Italy's Vincenzo Nibali made a late solo break and held off a desperate chase from the pack to win the first big classic of the season, the Milan-San Remo on Saturday.

The 2014 Tour de France winner, nicknamed 'The Shark', shook off the sprint favourites on the Poggio hill 10km from home in the 294km race through north-western Italy.

Nibali cruised to victory with his arms aloft as Australian Caleb Ewan and France's Arnaud Demare led the chasing pack over the line a good bike length behind after the struggle that had gone to the wire.

As Nibali pulled away on the final climb, pre-race favourite Peter Sagan just watched him go, refusing to chase the Italian down after being pipped on the line in 2017 by Michal Kwiatkowski as the Sky man again sat on his wheel.

At the summit Nibali led by just eight seconds, but his sheer mastery on the descent earned him a lead that allowed him to hope for victory.

"When I knew I was 20 seconds ahead I gave it the gas," said the 33-year-old, who still had almost 5km to ride. "I'm speechless."

"We were racing for (teammate) Sonny Colbrelli but in the last 15km, I felt good and decided to go."

"This is the race I least expected to win, the one I'm least suited to win," said the man renowned for his climbing and descent work.

Ewan, who made an impressive last thrust to try and catch Nibali, added: "I realise it's a massive result but to come so close to winning it's a pretty big disappointment."

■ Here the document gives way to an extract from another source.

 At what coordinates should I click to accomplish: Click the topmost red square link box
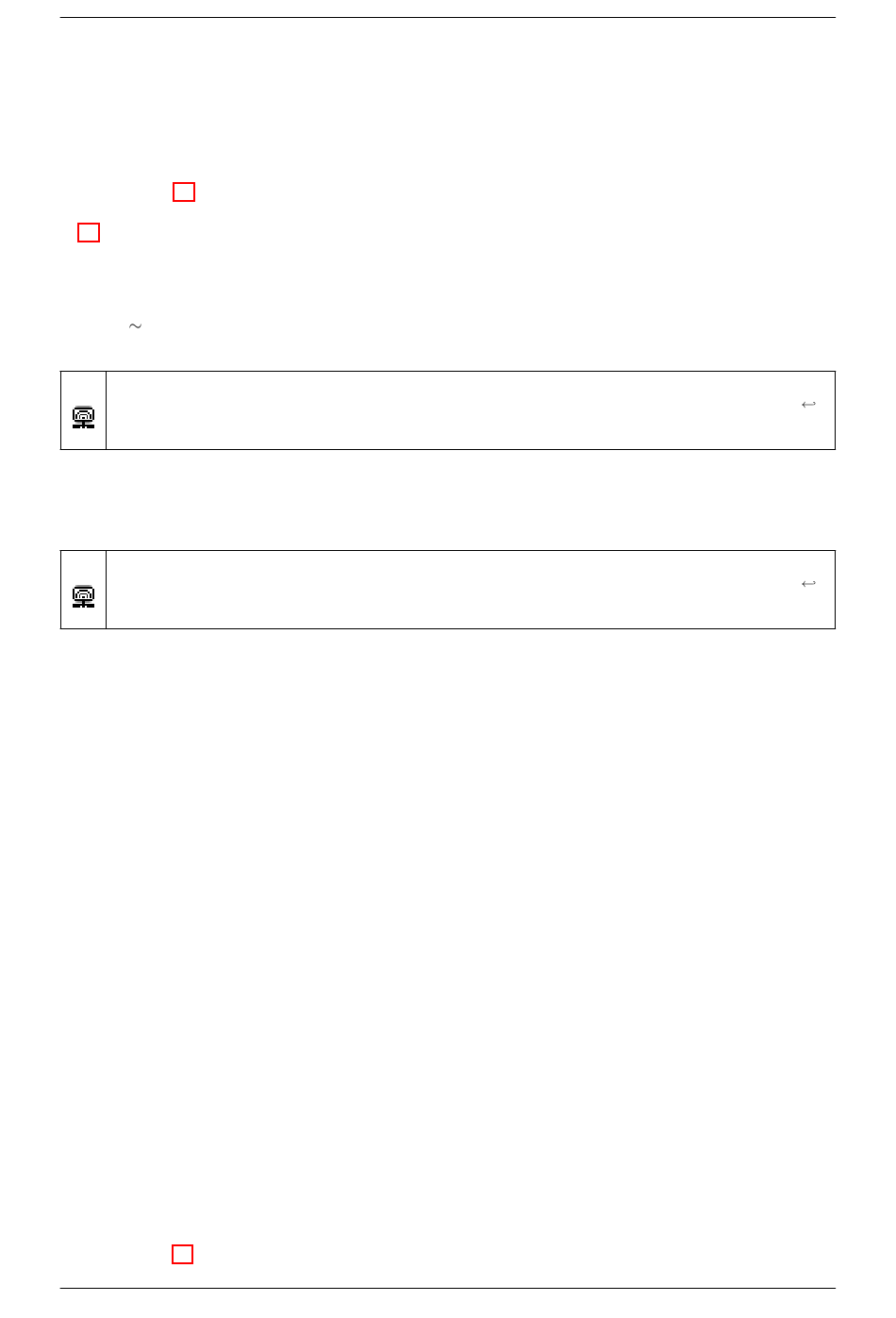[184, 192]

Three-time world champion Sagan eventually settled for sixth place as the Slovak, who came second last year, once again failed to seal victory on his eighth attempt.

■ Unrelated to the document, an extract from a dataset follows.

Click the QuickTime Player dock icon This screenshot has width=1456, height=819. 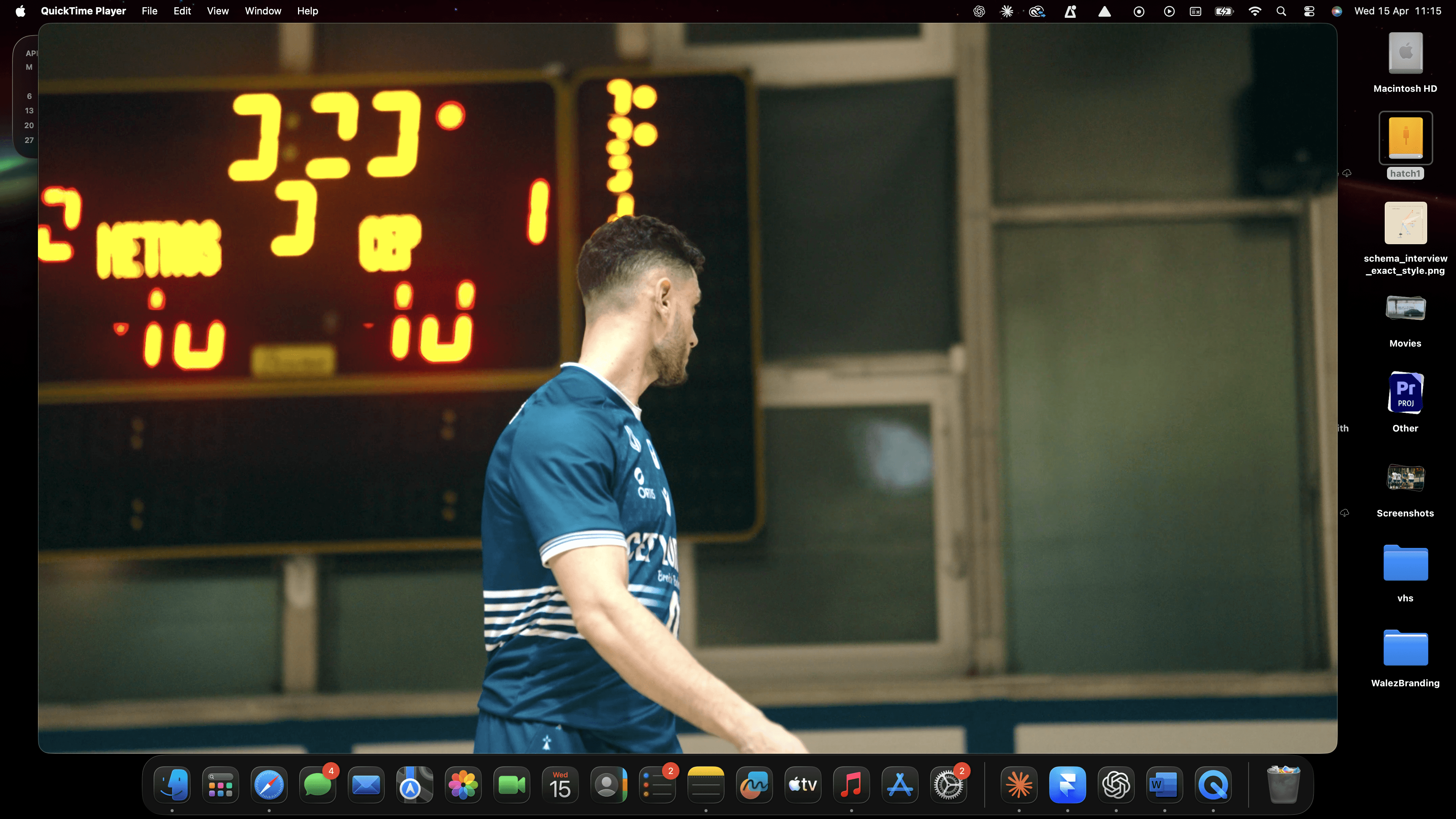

Defending champion Kwiatkowski of Poland finished in eleventh.

Nibali's victory ended Italy's 12-year wait for a first home winner since Filippo Pozzato in 2006.

The 33-year-old Sicilian is one of the few riders to have won the three big Tours -- Giro, Tour de France and Vuelta.

But he has already won 'Monument' classic races, notably the Tour of Lombardy.

- Cavendish, Greipel crash -

The 109th edition of the race, which is the longest in the cycling calendar, started under the rain before the sun came out with 60km to go.

But there were some high-profile casualties with Britain's Mark Cavendish, the 2009 winner, and Germany's Andre Greipel both suffering injuries in separate crashes.

Cavendish hit a bollard and flew through the air before landing hard on his back, 10km from the finish line.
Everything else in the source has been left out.